Innerhalb der Spiele schließen sich die Teilnehmer gerne zu Gruppen zusammen, die innerhalb des großen Gefüges, eine eigene Untergruppe bilden. Es ist recht exklusiv zu einer solchen zu gehören und ist oftmals auch mit einigen Vorteilen verbunden. Auch kann innerhalb dieser Struktur ein interner Wettbewerb [19] stattfinden, hierbei ist beispielsweise an Turniere zu denken, wie wir sie beispielsweise aus dem Fußball kennen. Alle Mitglieder der Gruppe, können einen gewissen Gegenstand besitzen, dass sie als Teil dieser Gemeinschaft [20] ausweist. Sind es die Mikey-Mouse-Ohren die erhalten werden, sobald  Disneyland betreten wird, das Trikot des Clubs, das einen als Fan ausweist oder auch ein Guild-Tabard innerhalb eines Online Spiels – schlussendlich sagt es das Eine aus: Ich gehöre dazu. Das schafft eine besondere Identifikation.

Vertrauen ist wichtig

Zwei wichtige Punkte innerhalb der sozialen Strukturen sind Vertrauen und der Ausschluss des Teilnehmers, wenn er diese bricht. Innerhalb des Spieles muss ein Vertrauen in die Regeln, Strukturen und Mitspielern herrschen, ansonsten verliert es schnell an Beliebtheit und kann mit Verachtung gestraft werden, also nicht mehr gespielt werden.

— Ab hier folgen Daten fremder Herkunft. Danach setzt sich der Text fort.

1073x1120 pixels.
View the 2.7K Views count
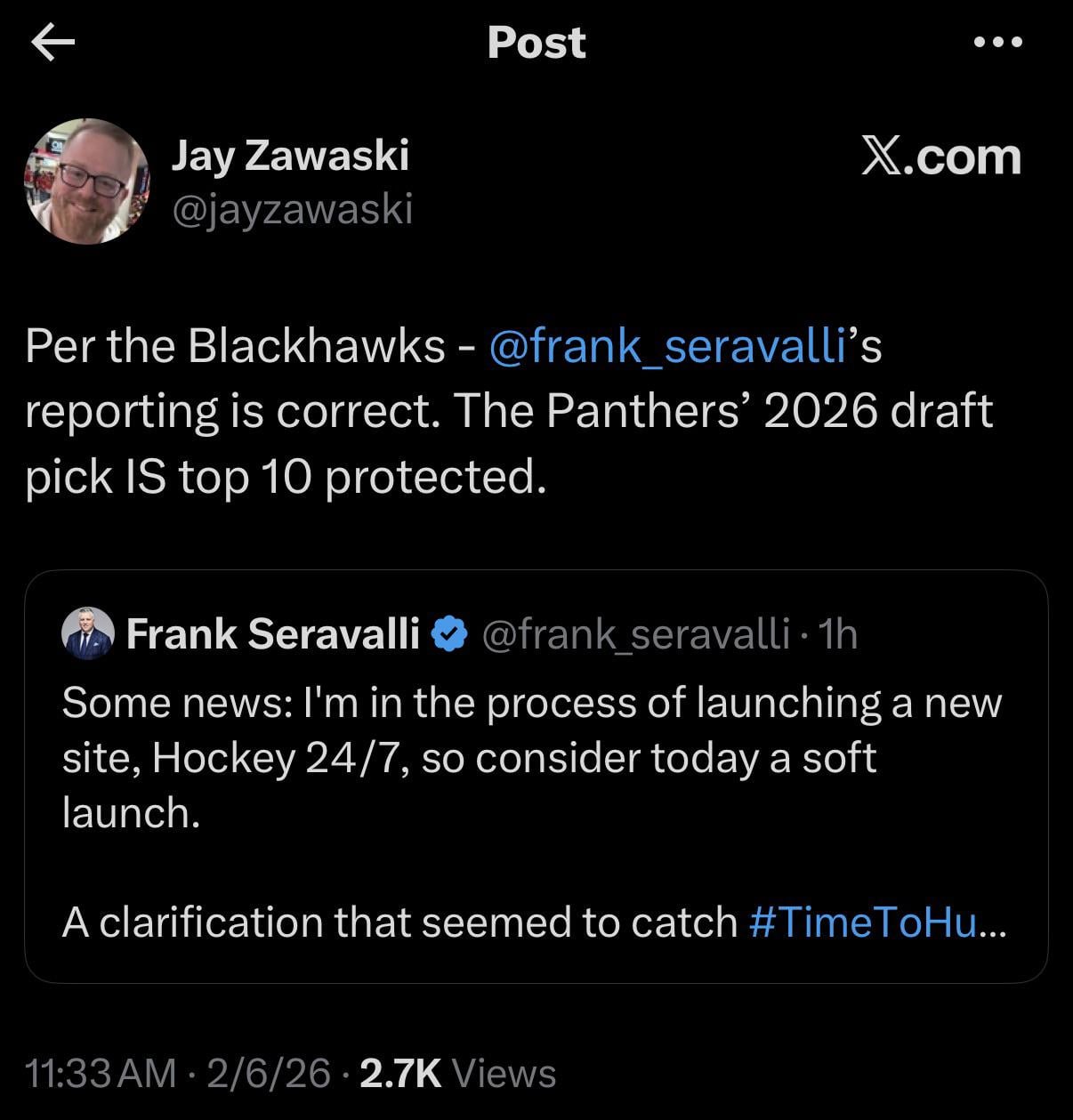click(457, 1073)
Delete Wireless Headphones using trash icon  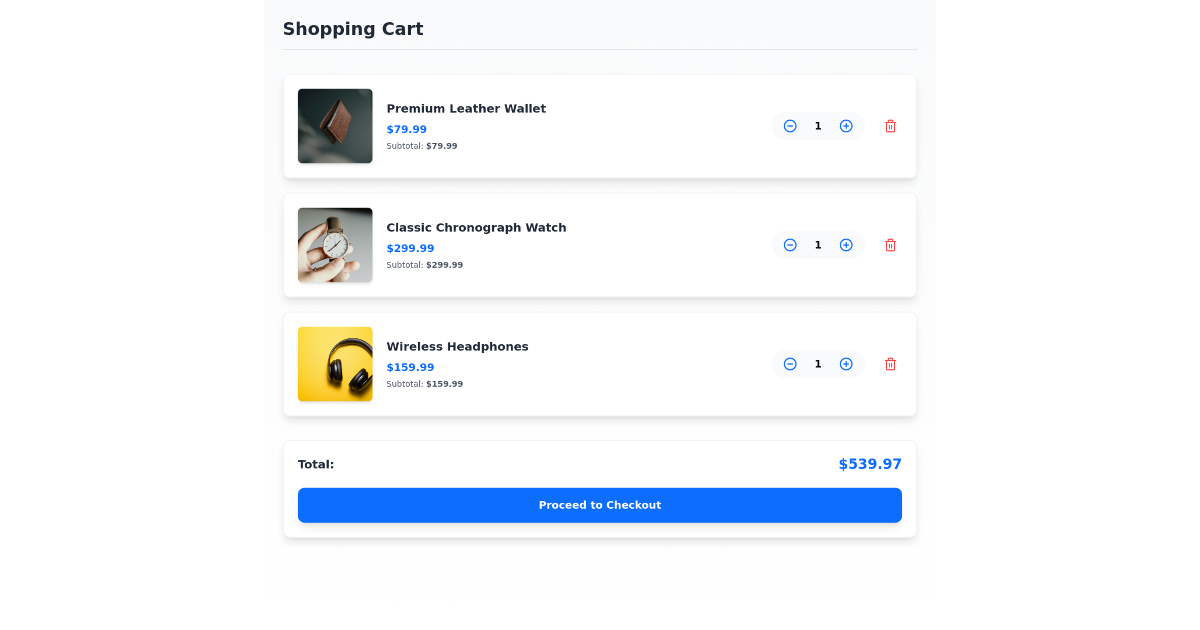[890, 364]
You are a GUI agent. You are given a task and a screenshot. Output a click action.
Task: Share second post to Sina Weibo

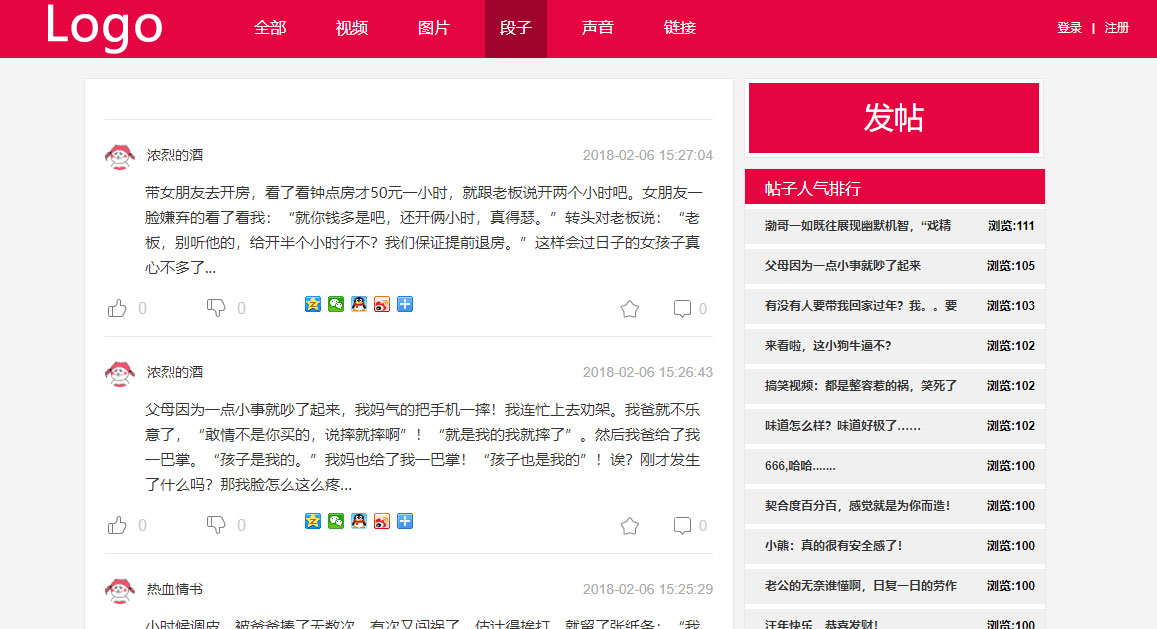[382, 521]
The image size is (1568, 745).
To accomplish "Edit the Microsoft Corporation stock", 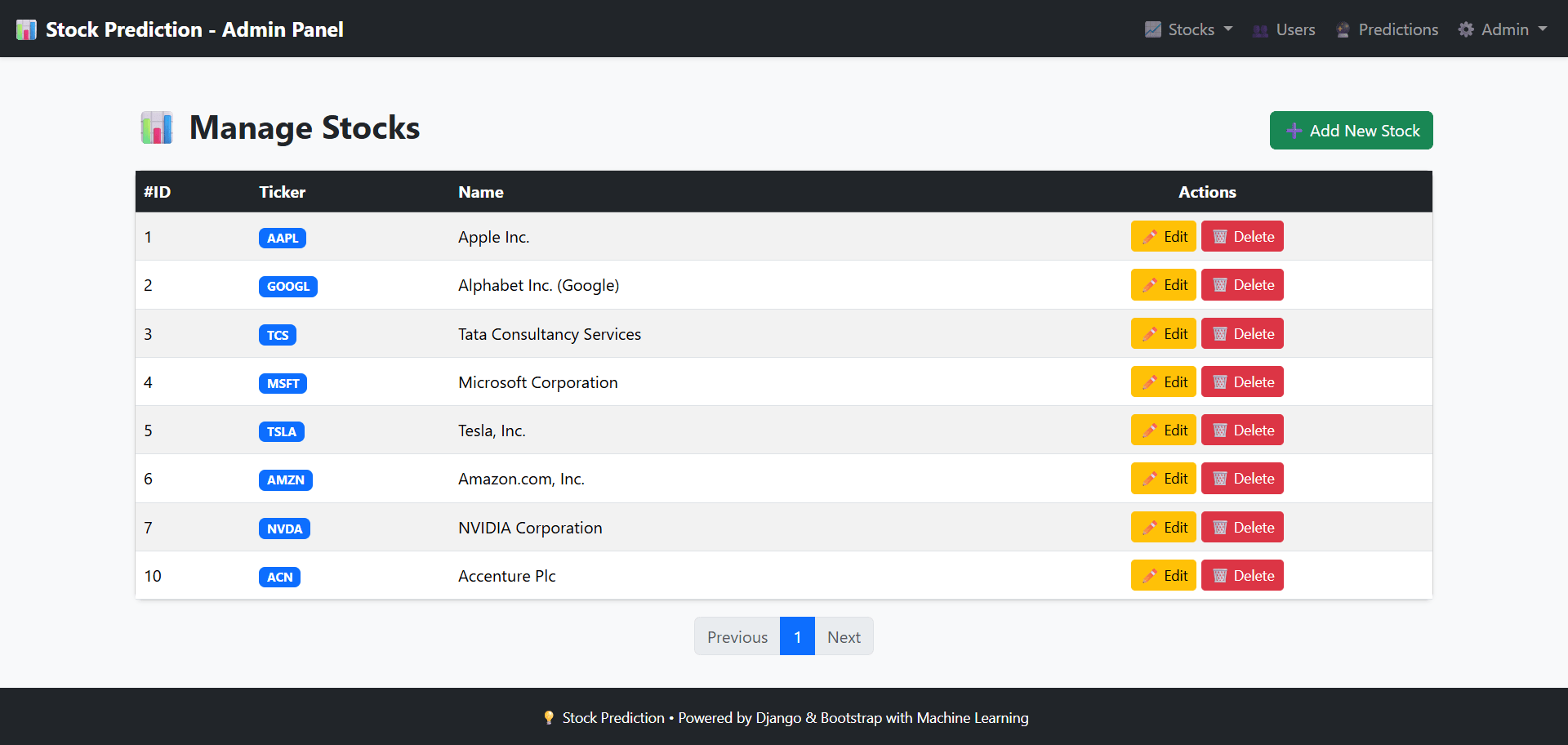I will pyautogui.click(x=1163, y=382).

Für alle öffentlichen Güter muss nicht gekämpft werden. Die Luft, zum Atmen, steht jedem zur Verfügung. Schwieriger wird es bei Dingen, die nur innerhalb einer gewissen Gemeinschaft zu erhalten sind. Das ist eng mit dem Punkt „Tragedy of the prisoner’s“ verbunden. Wenn ein Spiel nicht synchron ist, kann es schnell zu einer Verschiebung der Werte der Gegenstände führen. Auch innerhalb von Spielen mit eigener Ökonomie gibt es Inflation. Teilen will gelernt und geübt sein. Wird aber diese sinnvoll geführt, ist das ein Musterbeispiel von Struktur – ein Musterbeispiel für funktionierende Politik.

Das größte „soziale Spiel [21]“ ist die Politik, oder auch American Idols. Innerhalb dieser Art von Spielen, wird über eine Wahl der Gewinner bestimmt. Der Wert des Einzelnen hierbei ist sein Ruf, Einfluss und die Popularität, die er erlangt oder bereits erlangt hat.

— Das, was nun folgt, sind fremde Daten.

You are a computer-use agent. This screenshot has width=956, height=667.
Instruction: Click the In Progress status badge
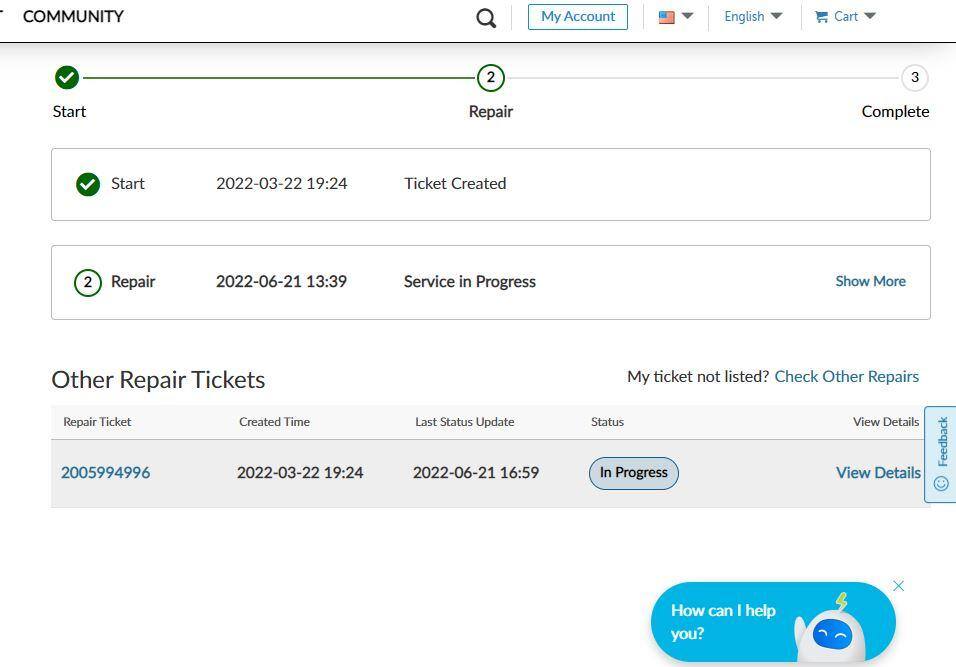pos(634,473)
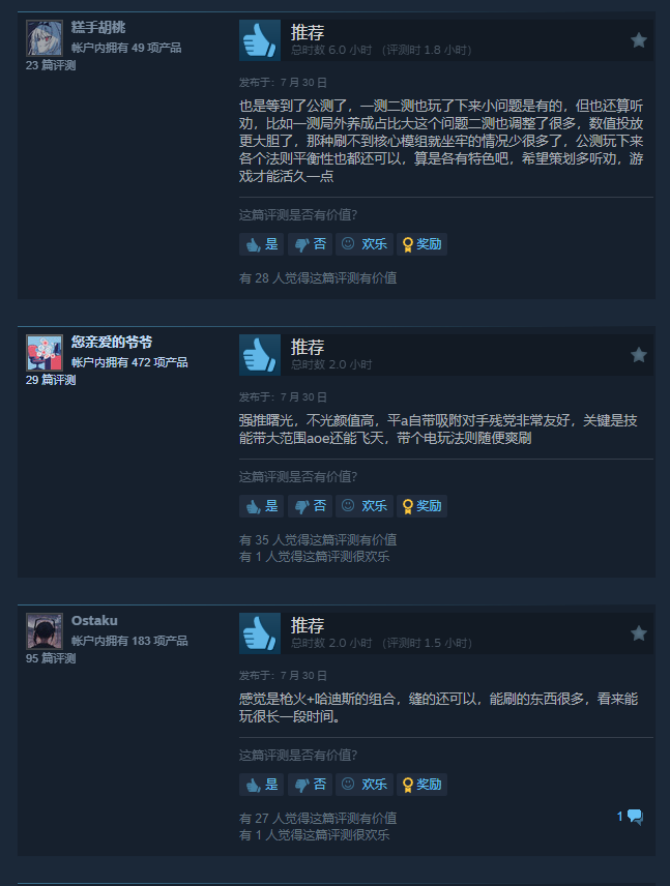Click the thumbs-up recommend icon in Ostaku's review

(260, 633)
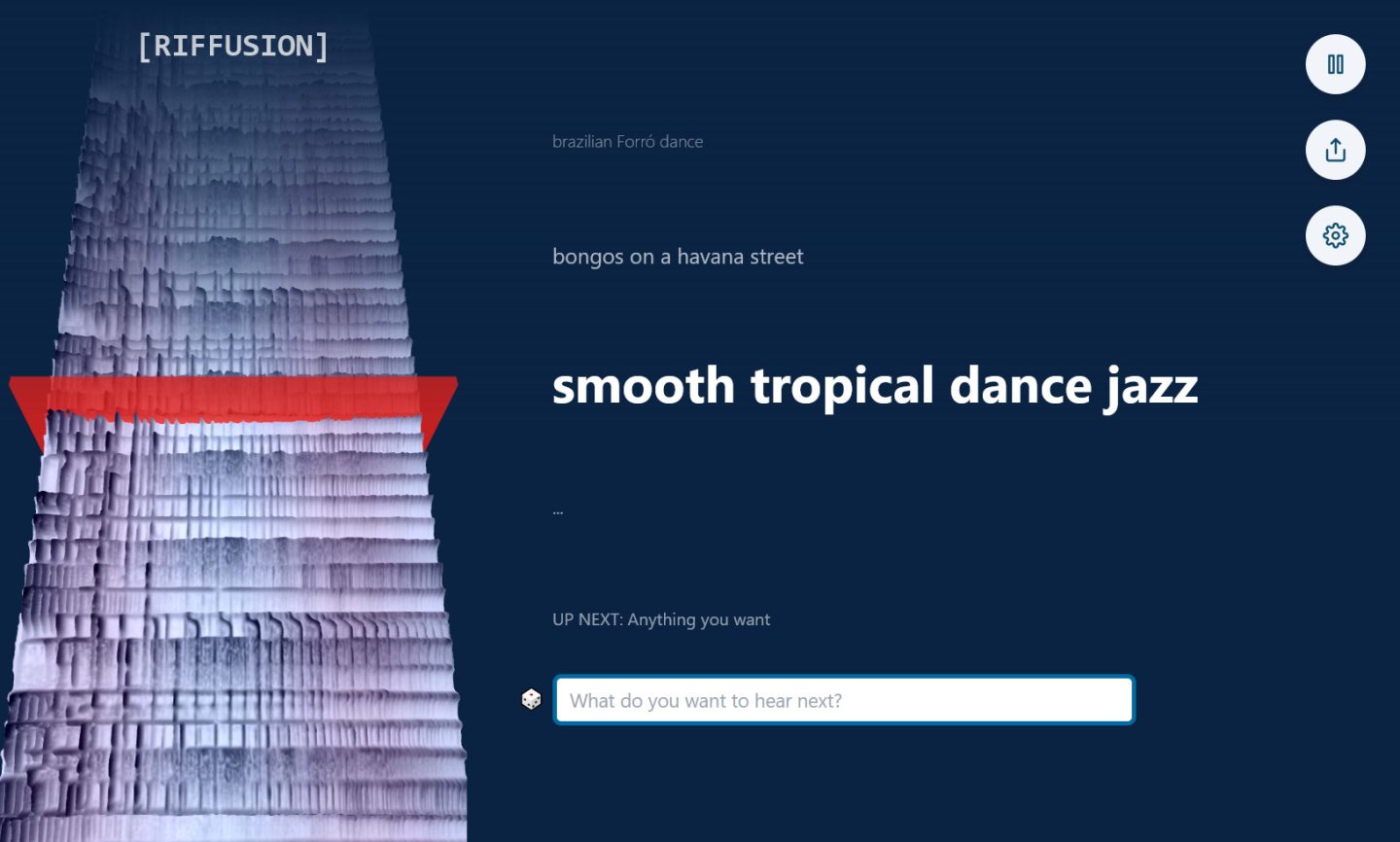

Innerhalb eines jeden Spiels gibt es die Experten, die die richtige Strategie und auch Abläufe innerhalb des Systems durchschaut haben und daraus ein öffentliches Gut machen. Dieses geben sie entweder gratis heraus oder verkaufen es. Oftmals geschieht dieses in Teamwork. Kein Wissen ist größer, als das sinnvoll genutzte der Masse.

Dankbarkeit!

Um kein „virtueller Soziopath“ [22] zu werden, ist es wichtig, die Frustration außerhalb des Spiels, oder sie nur an den passenden Stellen anklingen lassen. Schlussendlich ist jede Art von Handeln und partizipieren an der Welt und dem Geschehen um uns herum, laut seiner Definition, ein Spiel. Soziale Spiele [23] beschränken sich demzufolge nicht nur auf die virtuelle Welt, wie hier eindrucksvoll demonstriert wurde. (AE [24])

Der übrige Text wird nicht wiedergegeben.